Rep. Bert Jones, R-Rockingham, and representatives of the North Carolina Convention of States project set up shop in a Legislative Building committee room Tuesday as part of an effort to educate lawmakers about the effort to persuade them to pass a bill lending North Carolina's support to the effort.
More than 38 states would have to call for the convention.
The project has volunteers in all 50 states and is currently on a tour of state legislatures pushing for bills of application, with Kentucky’s legislature on tap next week.
Leaders from the Convention of States, a right-leaning organization pushing for a convention, suggest potential amendments that involve imposing restraints on federal government spending and its jurisdiction and imposing term limits on members of Congress.

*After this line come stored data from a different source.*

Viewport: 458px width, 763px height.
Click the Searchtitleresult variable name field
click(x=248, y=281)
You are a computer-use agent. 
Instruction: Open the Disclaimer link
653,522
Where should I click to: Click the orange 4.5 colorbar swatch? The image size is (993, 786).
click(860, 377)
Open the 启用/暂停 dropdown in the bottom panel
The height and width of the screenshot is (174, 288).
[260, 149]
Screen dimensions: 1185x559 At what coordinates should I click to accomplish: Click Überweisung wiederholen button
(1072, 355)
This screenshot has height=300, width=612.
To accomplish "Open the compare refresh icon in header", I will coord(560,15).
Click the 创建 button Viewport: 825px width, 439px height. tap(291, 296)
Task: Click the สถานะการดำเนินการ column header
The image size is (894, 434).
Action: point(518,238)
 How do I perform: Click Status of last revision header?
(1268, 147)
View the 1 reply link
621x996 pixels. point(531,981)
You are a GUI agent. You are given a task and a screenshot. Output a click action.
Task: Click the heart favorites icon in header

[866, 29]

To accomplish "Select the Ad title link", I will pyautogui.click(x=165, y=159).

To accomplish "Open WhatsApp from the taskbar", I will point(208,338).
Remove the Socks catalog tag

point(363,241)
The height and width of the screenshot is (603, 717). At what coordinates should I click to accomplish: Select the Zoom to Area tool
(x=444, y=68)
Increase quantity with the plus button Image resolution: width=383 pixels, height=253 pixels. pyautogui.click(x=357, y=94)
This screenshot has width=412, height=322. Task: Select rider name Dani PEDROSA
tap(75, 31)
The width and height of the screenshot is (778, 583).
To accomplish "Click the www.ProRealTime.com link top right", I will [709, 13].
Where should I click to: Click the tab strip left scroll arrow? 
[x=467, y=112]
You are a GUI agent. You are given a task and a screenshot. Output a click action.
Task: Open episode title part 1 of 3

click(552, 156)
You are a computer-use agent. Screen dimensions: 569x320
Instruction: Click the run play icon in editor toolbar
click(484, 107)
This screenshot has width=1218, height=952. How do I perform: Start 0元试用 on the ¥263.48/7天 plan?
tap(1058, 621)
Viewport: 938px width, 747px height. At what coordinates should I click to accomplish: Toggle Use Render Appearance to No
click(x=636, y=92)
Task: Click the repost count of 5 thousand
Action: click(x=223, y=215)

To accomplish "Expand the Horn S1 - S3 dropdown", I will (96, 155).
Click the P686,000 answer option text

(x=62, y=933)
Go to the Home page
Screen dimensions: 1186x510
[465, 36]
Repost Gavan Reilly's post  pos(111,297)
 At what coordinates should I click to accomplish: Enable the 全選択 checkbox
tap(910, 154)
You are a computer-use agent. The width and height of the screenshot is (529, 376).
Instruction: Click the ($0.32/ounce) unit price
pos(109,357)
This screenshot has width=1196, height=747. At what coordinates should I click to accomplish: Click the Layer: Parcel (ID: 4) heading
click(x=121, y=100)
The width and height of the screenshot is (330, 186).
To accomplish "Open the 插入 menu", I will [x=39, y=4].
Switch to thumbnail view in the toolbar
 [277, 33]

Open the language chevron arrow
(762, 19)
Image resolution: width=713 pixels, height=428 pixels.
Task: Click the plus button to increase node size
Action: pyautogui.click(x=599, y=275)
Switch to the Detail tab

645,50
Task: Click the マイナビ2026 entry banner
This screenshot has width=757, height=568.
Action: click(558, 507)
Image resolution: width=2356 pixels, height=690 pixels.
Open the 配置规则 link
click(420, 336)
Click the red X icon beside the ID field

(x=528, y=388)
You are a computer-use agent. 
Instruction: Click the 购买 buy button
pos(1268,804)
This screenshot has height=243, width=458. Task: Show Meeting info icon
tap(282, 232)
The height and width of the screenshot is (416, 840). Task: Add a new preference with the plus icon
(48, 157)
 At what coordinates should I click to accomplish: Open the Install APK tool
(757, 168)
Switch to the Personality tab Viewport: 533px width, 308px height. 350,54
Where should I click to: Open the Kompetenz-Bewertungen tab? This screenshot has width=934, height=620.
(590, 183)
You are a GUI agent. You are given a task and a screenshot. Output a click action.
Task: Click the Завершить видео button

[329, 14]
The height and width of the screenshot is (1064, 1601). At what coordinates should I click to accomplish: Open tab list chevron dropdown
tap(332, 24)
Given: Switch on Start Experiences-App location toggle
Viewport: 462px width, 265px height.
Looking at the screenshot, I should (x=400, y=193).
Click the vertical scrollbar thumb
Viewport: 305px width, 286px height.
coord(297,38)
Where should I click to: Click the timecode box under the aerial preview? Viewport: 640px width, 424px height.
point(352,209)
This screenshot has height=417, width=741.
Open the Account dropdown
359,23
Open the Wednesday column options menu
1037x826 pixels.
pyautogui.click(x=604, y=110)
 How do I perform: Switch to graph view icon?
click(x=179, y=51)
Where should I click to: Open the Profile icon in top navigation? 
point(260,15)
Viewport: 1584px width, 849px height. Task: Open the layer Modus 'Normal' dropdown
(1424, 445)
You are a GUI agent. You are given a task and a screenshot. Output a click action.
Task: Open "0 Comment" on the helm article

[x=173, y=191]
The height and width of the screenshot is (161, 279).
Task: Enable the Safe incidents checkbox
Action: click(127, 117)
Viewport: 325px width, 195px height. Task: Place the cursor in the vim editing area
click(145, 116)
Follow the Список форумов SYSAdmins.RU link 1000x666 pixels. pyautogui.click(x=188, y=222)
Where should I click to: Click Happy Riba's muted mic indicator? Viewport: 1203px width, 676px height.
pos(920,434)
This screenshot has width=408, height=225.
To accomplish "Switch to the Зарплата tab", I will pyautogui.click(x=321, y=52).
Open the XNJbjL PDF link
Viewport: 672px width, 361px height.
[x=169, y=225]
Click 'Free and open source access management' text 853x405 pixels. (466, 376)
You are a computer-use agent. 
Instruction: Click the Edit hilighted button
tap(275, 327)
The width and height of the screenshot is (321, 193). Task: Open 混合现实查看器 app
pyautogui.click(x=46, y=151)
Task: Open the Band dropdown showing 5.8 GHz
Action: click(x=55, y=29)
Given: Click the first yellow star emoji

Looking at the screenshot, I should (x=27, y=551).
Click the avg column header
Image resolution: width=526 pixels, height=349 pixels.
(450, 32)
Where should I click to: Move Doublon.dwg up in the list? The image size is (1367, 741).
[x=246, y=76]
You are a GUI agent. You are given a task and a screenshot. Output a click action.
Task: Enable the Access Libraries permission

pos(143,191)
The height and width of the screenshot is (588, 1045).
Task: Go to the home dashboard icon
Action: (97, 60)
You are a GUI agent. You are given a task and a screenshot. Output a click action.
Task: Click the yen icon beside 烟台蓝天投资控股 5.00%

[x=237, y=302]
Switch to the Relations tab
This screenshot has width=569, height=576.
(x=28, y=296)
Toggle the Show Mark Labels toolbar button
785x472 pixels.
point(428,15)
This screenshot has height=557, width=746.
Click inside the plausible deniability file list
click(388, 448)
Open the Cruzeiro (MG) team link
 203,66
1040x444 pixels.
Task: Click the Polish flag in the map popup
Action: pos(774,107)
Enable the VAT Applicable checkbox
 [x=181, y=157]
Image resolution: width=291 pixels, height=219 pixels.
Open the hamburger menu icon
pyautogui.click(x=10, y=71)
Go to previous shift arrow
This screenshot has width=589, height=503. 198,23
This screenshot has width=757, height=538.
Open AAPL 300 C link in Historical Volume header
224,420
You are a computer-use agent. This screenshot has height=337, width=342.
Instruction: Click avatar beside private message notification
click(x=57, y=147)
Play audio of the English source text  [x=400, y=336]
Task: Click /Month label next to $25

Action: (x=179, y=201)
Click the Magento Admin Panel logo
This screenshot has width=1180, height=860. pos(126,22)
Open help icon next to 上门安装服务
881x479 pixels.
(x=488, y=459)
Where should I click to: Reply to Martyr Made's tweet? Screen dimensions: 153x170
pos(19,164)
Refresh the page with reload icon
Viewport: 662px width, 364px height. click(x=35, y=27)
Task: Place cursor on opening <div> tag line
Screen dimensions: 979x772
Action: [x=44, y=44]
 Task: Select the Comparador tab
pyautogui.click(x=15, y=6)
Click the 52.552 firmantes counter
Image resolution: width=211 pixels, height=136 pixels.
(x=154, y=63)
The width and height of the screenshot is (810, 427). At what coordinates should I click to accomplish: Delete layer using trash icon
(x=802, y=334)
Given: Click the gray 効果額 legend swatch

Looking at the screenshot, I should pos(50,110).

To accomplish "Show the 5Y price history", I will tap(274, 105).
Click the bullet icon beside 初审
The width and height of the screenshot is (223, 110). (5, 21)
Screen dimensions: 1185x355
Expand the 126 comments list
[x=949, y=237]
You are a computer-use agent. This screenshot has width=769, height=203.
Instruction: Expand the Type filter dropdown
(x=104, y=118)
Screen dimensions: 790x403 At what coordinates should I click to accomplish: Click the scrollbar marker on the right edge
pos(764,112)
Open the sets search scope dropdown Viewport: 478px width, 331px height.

Such a convention would propose amendments, not pass them, stressed Mark Meckler, the organization’s president. Many opposed to a constitutional convention have cited potential detrimental changes to the Constitution and the influence of big business special interests.
"This is a fail-safe process. We can't get anything out of 38 states that the vast majority of America doesn't like," Meckler said.
Rep. Grier Martin, D-Wake, said the current lack of unity affecting the country could yield a bad result in a convention of states, and the traditional method of amending the Constitution through Congress is safer and proven.
"It's a bit like a couple having a baby to save a marriage," Martin said.
Reps. Darren Jackson, D-Wake, Jonathan Jordan, R-Ashe, and Jeff Elmore, R-Wilkes, filed their own resolution Tuesday to rescind any outstanding call the General Assembly has made for a constitutional convention.
"The General Assembly urges the legislatures of every state that has applied to Congress to call a convention for either a general or a limited constitutional convention to repeal and withdraw the applications," House Joint Resolution 52 reads.
Even with the support of a majority of states, Article V of the Constitution does not delineate rules on how a convention of states would be run, such as how many delegates each state would get to send and how they would be chosen.